Furthermore, the withdrawal process could allow cells to encounter further parts of their cell life, namely senescence and natural apoptosis. During normal body activities, cells divide, grow and differentiate into different cell types and serve different functions. The above procedures are also known as senescence. After senescence, body cells would start to become old, and several functions would be lost during the process. As these cells with limited functions are inefficient in performing body activities, they are programmed to self demolition under the presence of apoptotic signals, such as caspase proteins and Bcl-2 family regulation proteins. Before such process, the cell cycle withdrawal ensures that these aged cells are not divided into other daughter cells before death, so as to maintain the age level of cells in organisms to perform efficient body activities.

== Temporary cell cycle withdrawal ==
Temporary cell cycle withdrawal, also known as cell cycle arrest, refers to the short-term stoppage in cell division. This mechanism often happens in organisms' bodies, mainly due to the reasons of abnormality in growth factors or the replication of DNA. In these cases, the withdrawal starts when abnormality is detected, and ends once the detected errors have been repaired. This process makes sure that cells are functioning properly after dividing, and to prevent mutations from occurring.

=== Mechanism ===
The mechanism is brought about by positive and negative regulators, and has specific checkpoints to signal cell cycle to stop. The cell cycle goes on only when a go-ahead signal was received by the checkpoints, meaning the stages of cell cycle are operating as usual.

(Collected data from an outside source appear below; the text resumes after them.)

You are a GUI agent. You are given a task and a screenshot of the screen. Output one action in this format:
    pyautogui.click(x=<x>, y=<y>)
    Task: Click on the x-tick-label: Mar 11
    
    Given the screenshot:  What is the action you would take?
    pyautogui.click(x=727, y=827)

Cyclins and cyclin-dependent kinases (CDK) are major positive regulators, and appear throughout the cell cycle. The CDK appear as positive regulators, which withdraws cells from their cycle if a certain type of cyclin is not detected in the process of cell division. Throughout the cell cycle, three cyclins, namely G1/S, S and M, would appear at different stages of the cell cycle respectively. The CDK detects the presence of these cyclins by binding with these cyclins and producing a type of target protein to move the cell cycle forward. Once the cyclins are absent, it means the previous process in cell cycle is not finished yet, and hence the cell cycle comes to a halt until the whole process is made. The detection of G1/S, S and M cyclins takes place in G1 phase, at the end of G1 phase, and at the end of G2 phase respectively.

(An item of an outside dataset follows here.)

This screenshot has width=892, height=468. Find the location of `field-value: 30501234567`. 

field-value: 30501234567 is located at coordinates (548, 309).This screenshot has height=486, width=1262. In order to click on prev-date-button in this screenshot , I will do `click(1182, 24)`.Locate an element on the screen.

There are two main types of negative regulators in the cell cycle that arrests the cell cycle, and has to be removed in order to resume the process. The first one is retinoblastoma protein, which prevents the cell from getting too large and to prohibit the premature transition from G1 to S phase. It functions by binding to transcription factors, for example E2F, so that the DNA could not be replicated until the cell has grown to a certain extent and the retinoblastoma protein is phosphorylated. Another type of negative regulator is p53, which halts the cell cycle process upon detection of DNA damage so as to provide to for repairing. This regulator can also induce apoptosis when the DNA damage is too large and cannot be repaired.

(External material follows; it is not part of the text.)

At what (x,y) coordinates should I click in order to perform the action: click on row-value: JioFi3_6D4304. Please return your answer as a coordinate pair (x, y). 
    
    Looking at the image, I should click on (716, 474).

Checkpoints in cell cycles include DNA replication checkpoints and spindle assembly checkpoints. DNA replication checkpoints are located at the G1, S and G2 phase to check if DNA is normal, and withdraws the cell from the cycle if the DNA is damaged or has undergone incomplete replication. The spindle assembly checkpoints, on the other hand, ensure that the chromosomes in cells are segregated properly by microtubules in cells during mitotic cell division. If errors occur when the microtubules are attaching to the centromere, the centre of a chromosome, the cell cycle will halt until the error is corrected. Possible errors include microtubules not attached properly to the centromere, or chromosomes are not segregated in half.

=== Significance ===
The significance of cell cycle arrest is merely to ensure that cells do not undergo improper division. Once such a division occurs, the cell cycle automatically stops until repairs have been made, or directly proceed to the stage of apoptosis once the damage is irreparable. Like permanent cell cycle withdrawal, this mechanism is to prevent damaged cells from continuing to develop or even worse, dividing and spreading.